*** Opening of Input ***

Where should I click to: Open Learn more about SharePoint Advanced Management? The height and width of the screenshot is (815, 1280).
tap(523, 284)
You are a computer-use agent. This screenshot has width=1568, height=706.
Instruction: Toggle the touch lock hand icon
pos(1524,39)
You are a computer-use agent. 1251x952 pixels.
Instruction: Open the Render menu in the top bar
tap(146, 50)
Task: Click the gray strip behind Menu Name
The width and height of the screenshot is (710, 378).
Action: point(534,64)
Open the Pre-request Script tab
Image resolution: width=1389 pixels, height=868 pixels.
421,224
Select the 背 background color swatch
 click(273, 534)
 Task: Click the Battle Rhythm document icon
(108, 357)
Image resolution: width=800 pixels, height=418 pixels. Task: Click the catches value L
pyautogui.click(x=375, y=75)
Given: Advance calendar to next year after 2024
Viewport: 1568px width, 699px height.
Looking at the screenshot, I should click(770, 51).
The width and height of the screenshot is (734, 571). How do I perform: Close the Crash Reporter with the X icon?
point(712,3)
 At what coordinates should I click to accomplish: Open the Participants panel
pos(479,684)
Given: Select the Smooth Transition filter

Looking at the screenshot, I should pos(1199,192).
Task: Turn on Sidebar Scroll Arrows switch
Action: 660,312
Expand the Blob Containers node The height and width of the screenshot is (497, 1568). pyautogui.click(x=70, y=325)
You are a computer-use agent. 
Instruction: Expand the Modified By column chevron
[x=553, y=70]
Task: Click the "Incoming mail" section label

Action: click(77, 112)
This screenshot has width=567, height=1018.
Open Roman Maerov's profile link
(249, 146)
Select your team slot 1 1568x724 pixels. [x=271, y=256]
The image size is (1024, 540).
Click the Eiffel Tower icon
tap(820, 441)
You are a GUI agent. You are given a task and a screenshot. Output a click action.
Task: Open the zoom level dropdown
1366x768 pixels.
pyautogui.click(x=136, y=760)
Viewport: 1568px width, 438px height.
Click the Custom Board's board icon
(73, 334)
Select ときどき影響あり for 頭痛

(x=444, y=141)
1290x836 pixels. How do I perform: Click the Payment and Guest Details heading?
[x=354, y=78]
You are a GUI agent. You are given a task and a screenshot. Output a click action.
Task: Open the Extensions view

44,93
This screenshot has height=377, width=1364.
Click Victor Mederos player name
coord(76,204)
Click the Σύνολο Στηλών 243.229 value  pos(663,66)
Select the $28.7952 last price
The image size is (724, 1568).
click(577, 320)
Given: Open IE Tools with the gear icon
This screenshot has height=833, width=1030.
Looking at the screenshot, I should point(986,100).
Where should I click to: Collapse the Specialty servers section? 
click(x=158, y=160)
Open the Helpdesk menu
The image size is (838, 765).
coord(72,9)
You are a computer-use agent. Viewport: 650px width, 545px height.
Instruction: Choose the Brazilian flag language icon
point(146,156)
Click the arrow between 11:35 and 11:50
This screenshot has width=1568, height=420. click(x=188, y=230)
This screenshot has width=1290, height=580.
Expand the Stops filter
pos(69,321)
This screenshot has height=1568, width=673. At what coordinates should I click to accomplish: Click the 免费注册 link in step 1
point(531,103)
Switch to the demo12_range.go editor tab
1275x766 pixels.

*** Close of Input ***

__Task objective__
Starting with the line that holds "Instruction: Open the" and ending with the line that holds "Expand the Blob", retype every line in the data above exactly, and nothing else.

__Written answer__
Instruction: Open the Render menu in the top bar
tap(146, 50)
Task: Click the gray strip behind Menu Name
The width and height of the screenshot is (710, 378).
Action: point(534,64)
Open the Pre-request Script tab
Image resolution: width=1389 pixels, height=868 pixels.
421,224
Select the 背 background color swatch
 click(273, 534)
 Task: Click the Battle Rhythm document icon
(108, 357)
Image resolution: width=800 pixels, height=418 pixels. Task: Click the catches value L
pyautogui.click(x=375, y=75)
Given: Advance calendar to next year after 2024
Viewport: 1568px width, 699px height.
Looking at the screenshot, I should click(770, 51).
The width and height of the screenshot is (734, 571). How do I perform: Close the Crash Reporter with the X icon?
point(712,3)
 At what coordinates should I click to accomplish: Open the Participants panel
pos(479,684)
Given: Select the Smooth Transition filter

Looking at the screenshot, I should pos(1199,192).
Task: Turn on Sidebar Scroll Arrows switch
Action: 660,312
Expand the Blob Containers node The height and width of the screenshot is (497, 1568). pyautogui.click(x=70, y=325)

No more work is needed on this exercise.